**To be done**: Decide whether each of these statements agrees with the excerpt on river sediment research, and answer yes or no with the deciding words of the excerpt quoted exactly. 1. The project team's sample archive was built over the last 4 years. 2. Fieldwork in Vietnam would be on the Salween. 3. Radiocarbon methods are among the laboratory techniques.

══ Excerpt provided

The upper Irrawaddy River, Myanmar, viewed while sampling August 2018 (©ET Tipper)


Over the last 4 years, members of the project team have built a large sample archive of river sediments and waters from this region. However, depending on the interests and skill set of the student, there is significant scope for the student to conduct fieldwork in Myanmar (Irrawaddy and Salween), Laos, Cambodia and Vietnam (Mekong) and China (Irrawaddy, Salween and Mekong) where we have local contacts and infrastructure that can assist with fieldwork.

In the laboratory, the student will receive training and apply a range of state-of-the-art techniques (stable and radioactive isotope geochemistry, biomarker abundance and isotope composition) to determine whether the organic matter is from the modern biosphere, or whether it is ancient organic matter from rocks, with very different climate implications. These include stable isotope geochemistry, radiocarbon and biomarker methods. There is also the potential to use organic compound specific isotopes to track the source of carbon and organic matter cycling within the river system.

════
══ Source data

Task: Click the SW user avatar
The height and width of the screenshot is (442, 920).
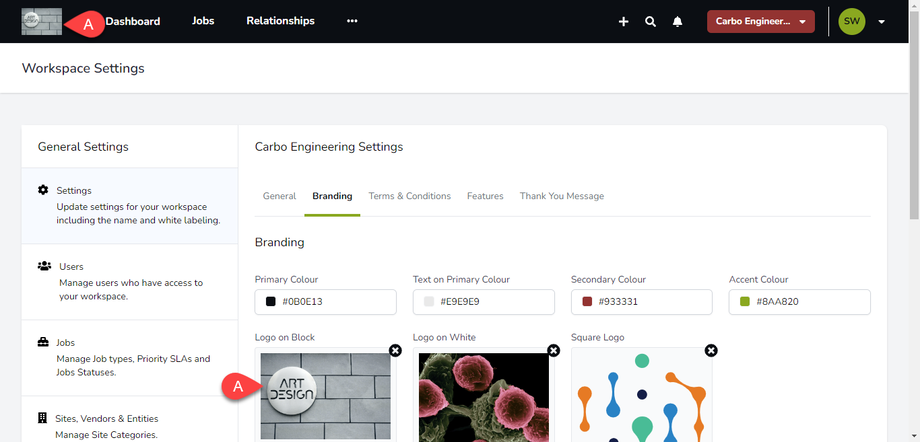Action: 851,21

════

**Response below**:
1. Yes: "Over the last 4 years, members of the project team have built a large sample archive of river sediments and waters from this region."
2. No: "Cambodia and Vietnam (Mekong)"
3. Yes: "These include stable isotope geochemistry, radiocarbon and biomarker methods."